In der Lage zu sein, der Bedrohung zu begegnen, heißt Waffensysteme liefern und verkaufen zu können, aber auch Logistik, Versorgung und Personal, wie von den privaten Militärfirmen. Im Irak und in Afghanistan waren mitunter mehr Angestellte von Privatunternehmen (contractors) als militärisches Personal. Dass die USA nicht tatenlos zusehen, sondern schnell militärisch intervenieren, verdankt sich auch der intensiven Lobbyarbeit der Rüstungskonzerne und der Tatsache, dass die Türen zwischen den Rüstungskonzernen, der Regierung und dem Pentagon beidseits zum Vorteil der Personen und Unternehmen offenstehen. Überhöhte Preise und Korruption sind fast die Regel. Wie das funktioniert zeigt schon ein Beispiel: Vier der fünf letzten Verteidigungsminister kamen von den großen Rüstungskonzernen,  James Mattis (General Dynamics), Patrick Shanahan (Boeing),        Mark Esper (Raytheon)und der von Biden ernannte Lloyd Austin.

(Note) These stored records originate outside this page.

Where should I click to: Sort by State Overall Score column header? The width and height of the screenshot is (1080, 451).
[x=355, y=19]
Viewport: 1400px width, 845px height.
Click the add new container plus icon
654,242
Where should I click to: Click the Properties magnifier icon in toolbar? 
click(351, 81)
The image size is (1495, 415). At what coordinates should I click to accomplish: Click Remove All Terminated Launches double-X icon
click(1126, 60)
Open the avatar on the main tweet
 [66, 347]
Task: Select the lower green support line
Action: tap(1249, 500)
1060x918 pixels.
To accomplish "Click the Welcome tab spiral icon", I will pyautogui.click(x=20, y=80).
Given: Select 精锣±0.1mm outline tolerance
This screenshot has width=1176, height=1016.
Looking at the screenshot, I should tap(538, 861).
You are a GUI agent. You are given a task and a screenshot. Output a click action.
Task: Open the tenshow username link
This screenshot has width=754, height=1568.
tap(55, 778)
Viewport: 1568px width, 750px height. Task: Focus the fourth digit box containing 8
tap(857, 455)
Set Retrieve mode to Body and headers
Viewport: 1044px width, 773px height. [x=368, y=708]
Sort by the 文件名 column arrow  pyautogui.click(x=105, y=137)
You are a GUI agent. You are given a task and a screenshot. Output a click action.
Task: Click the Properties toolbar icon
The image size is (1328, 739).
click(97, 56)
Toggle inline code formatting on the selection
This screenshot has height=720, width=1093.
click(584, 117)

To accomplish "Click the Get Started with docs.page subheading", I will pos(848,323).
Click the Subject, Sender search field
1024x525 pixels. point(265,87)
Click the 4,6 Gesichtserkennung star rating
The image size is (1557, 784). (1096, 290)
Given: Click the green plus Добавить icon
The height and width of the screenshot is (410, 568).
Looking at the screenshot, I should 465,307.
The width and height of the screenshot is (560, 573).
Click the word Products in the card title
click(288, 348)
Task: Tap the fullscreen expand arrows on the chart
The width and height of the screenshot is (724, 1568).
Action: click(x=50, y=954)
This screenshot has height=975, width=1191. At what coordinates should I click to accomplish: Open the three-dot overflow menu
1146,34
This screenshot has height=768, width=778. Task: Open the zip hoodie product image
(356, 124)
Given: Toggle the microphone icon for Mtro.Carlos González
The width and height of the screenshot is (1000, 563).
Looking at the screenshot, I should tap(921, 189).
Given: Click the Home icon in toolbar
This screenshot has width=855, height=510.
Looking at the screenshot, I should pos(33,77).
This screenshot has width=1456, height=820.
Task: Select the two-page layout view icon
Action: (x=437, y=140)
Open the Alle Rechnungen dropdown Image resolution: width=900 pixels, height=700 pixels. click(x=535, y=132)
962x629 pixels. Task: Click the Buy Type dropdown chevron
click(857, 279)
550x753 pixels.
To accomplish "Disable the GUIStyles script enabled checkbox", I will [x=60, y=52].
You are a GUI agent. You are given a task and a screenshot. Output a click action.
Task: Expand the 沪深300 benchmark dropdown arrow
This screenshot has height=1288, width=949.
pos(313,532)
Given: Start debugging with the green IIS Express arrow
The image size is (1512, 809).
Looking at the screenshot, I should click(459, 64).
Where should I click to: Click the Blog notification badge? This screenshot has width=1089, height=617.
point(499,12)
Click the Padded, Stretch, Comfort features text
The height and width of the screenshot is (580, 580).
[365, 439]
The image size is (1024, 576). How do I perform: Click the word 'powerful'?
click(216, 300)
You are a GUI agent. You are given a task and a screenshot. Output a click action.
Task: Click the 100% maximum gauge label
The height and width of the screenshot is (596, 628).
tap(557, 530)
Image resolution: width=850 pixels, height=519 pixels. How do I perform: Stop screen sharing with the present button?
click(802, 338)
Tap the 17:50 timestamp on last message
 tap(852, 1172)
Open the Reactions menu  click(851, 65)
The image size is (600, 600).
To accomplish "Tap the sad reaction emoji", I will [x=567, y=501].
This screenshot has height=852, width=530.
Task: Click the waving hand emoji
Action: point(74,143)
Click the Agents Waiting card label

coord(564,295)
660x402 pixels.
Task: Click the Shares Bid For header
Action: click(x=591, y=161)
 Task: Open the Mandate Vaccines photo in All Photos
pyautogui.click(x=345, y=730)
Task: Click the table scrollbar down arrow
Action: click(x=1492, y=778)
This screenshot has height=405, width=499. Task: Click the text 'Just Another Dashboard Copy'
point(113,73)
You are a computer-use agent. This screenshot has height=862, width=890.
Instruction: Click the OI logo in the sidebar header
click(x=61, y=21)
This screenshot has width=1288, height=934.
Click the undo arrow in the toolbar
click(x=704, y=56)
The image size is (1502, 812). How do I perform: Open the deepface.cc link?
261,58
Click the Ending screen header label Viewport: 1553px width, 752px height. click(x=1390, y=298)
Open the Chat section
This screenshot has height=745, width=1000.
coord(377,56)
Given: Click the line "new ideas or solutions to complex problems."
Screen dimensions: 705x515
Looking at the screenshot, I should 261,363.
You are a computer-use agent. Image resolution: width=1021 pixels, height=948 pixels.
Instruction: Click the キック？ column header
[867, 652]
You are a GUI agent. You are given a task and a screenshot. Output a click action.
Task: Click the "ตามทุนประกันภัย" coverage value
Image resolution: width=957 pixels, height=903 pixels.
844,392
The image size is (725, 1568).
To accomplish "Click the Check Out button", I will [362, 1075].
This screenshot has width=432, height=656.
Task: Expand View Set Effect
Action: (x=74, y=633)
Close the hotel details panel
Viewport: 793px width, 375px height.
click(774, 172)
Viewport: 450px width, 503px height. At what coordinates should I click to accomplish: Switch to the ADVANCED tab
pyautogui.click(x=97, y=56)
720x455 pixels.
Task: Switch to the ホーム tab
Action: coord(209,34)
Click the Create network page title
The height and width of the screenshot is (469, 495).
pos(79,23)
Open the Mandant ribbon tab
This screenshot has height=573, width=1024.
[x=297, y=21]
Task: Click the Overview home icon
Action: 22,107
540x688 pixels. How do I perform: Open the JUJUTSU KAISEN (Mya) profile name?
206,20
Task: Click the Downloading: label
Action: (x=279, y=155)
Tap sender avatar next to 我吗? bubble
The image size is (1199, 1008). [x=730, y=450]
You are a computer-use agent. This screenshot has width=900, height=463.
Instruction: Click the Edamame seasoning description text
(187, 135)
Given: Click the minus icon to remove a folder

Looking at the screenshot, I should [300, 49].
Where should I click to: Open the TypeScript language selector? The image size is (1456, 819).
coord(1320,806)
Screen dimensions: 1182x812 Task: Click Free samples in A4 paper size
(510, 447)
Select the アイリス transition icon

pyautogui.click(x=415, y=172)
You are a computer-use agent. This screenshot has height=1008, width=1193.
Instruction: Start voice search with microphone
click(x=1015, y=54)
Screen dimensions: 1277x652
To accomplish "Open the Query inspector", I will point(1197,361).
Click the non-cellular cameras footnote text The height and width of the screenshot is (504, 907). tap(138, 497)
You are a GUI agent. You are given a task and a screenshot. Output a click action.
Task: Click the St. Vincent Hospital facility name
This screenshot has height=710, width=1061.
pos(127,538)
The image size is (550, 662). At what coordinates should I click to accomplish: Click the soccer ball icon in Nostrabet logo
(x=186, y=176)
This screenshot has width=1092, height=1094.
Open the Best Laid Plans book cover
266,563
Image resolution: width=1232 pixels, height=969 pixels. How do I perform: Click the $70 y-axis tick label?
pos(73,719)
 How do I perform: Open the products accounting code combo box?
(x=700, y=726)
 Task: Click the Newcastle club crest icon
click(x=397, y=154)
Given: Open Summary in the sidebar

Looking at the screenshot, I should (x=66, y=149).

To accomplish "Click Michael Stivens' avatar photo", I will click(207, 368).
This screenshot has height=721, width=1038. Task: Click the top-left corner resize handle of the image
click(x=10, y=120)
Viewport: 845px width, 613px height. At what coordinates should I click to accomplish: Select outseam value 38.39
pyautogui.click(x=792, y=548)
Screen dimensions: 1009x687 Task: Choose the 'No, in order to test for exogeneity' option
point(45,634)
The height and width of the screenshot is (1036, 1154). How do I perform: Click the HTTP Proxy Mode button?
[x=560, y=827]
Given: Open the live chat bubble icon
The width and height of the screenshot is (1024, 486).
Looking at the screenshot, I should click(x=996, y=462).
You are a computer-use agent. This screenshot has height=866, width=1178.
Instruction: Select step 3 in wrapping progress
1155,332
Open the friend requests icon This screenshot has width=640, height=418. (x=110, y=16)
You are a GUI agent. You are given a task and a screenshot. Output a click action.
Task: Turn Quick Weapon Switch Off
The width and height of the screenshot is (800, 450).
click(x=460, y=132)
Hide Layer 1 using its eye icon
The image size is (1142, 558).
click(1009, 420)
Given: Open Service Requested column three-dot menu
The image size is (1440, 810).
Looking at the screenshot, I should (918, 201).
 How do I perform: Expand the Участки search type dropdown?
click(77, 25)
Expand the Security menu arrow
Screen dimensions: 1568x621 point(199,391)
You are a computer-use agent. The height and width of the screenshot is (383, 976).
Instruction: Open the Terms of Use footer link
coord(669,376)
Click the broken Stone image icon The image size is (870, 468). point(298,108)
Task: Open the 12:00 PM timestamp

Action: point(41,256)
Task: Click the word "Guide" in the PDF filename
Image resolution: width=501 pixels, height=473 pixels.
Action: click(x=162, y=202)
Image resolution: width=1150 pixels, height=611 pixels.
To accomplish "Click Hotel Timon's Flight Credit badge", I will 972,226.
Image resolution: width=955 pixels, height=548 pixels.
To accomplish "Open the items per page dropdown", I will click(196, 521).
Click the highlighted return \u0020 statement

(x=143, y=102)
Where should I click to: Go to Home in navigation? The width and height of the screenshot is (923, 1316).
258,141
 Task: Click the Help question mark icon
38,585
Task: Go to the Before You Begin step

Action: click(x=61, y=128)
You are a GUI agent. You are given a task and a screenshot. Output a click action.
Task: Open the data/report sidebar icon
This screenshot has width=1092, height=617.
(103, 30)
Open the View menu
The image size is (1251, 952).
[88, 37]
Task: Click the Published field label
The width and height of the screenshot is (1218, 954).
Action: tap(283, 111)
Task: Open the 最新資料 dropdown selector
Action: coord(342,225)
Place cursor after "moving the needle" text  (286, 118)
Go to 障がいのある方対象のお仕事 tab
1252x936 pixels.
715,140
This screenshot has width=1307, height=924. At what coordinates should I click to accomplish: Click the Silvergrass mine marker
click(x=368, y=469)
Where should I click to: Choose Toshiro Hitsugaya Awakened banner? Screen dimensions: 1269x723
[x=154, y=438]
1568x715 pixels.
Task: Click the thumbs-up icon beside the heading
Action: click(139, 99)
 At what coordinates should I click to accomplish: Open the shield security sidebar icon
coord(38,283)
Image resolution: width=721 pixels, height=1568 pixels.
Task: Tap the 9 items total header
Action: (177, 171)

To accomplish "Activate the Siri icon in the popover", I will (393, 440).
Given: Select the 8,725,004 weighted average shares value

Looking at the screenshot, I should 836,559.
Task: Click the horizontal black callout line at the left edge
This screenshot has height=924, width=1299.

Nach einem Bericht des Costs of War Project gab das Pentagon seit 2001 um die 14 Billionen US-Dollar aus. Davon ging ein Drittel bis zur Hälfte an die Rüstungskonzerne, allen voran an Lockheed Martin, Boeing, General Dynamics, Raytheon und Northrop Grumman. Die fünf Konzerne nahmen in der Zeit 2,1 Billionen US-Dollar an Aufträgen ein. Allein Lockheed erhielt 2020 Verträge im Wert von 75 Milliarden US-Dollar.  Während der 20 Jahre gaben die Rüstungskonzerne 2,5 Milliarden für Lobbyarbeit aus und beschäftigen durchschnittlich 700 Lobbyisten, also mehr als einen für jeden Kongress-Abgeordneten. Die Top-50-Thinktanks wie das Center  for a New American Security (CNAS), das Center for Strategic and International Studies (CSIS) oder die Heritage Foundation erhielten eine Milliarde US-Dollar.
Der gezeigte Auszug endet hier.